El rugido que abraza la muerte
LA CRÓNICA DE MORELOS. Domingo 16 de marzo de 2025.
El sol apenas despunta tras las curvas de la Sierra Madre, tiñendo de dorado el asfalto de la México-Cuernavaca. El aire huele a tierra húmeda, a gasolina y a libertad. Para los motociclistas que se lanzan por esta cinta gris, no hay nada más vivo que el rugido del motor entre sus piernas, un latido metálico que les recuerda que están aquí, ahora, desafiando al tiempo. La velocidad no es solo un número en el velocímetro; es un grito, un vértigo que les recorre la piel como electricidad estática.
A 120, 150, 180 kilómetros por hora, el mundo se desdibuja. Las líneas blancas de la carretera se vuelven un borrón hipnótico, los autos son sombras lentas que se apartan como hojas en el viento. El casco vibra con el zumbido del aire cortado a cuchillo, y el corazón golpea el pecho como si quisiera escapar. “Es como volar sin alas”, dice Javier, un biker de 32 años con el rostro curtido por el sol y las cicatrices de caídas pasadas. “Sientes que el universo te persigue, pero tú vas un paso adelante”.
La autopista México-Cuernavaca, con sus rectas engañosas y curvas traicioneras, es un lienzo para estos jinetes de acero. Suben desde la Ciudad de México o bajan desde las alturas de Tres Marías, buscando ese instante donde todo —el trabajo, las deudas, las peleas— se disuelve en la pura sensación de estar vivo. Es una danza al borde del abismo, un coqueteo con la muerte que muchos no admiten, pero todos entienden.

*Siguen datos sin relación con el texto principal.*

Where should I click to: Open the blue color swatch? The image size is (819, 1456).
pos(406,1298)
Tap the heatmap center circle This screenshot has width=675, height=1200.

Sin embargo, el asfalto no perdona. Una piedra suelta, un charco traicionero, un conductor distraído, y el sueño se quiebra. En un segundo, el rugido se convierte en silencio, el viento en un golpe seco.
La México-Cuernavaca ha visto demasiados altares improvisados: cruces blancas, flores marchitas, cascos rotos al pie de la carretera. Cada accidente es un luto que se extiende como onda en el agua, desde el rugir de las motos que acompañan el féretro hasta las lágrimas silenciosas de una madre que no entiende por qué su hijo “tenía que ir tan rápido”.
“Sabemos el riesgo, pero es parte del juego”, confiesa Mariana, una motociclista de 27 años que perdió a su mejor amigo en una curva cerca de La Pera hace dos inviernos. “No lo haces por morir, lo haces por vivir más fuerte que los demás”. Y ahí está la paradoja: en la velocidad encuentran una intensidad que el mundo quieto no les da, pero a veces el precio es todo lo que tienen.
La autopista sigue ahí, imperturbable, mientras el sol se hunde y las luces de las motos cortan la noche. Algunos llegarán a casa, otros no. Pero todos, por un instante, habrán sentido el pulso del peligro latiendo al unísono con el suyo. Y en ese latido, fugaz y eterno, está la esencia de lo que significa ser biker en esta carretera que abraza tanto la vida como la muerte.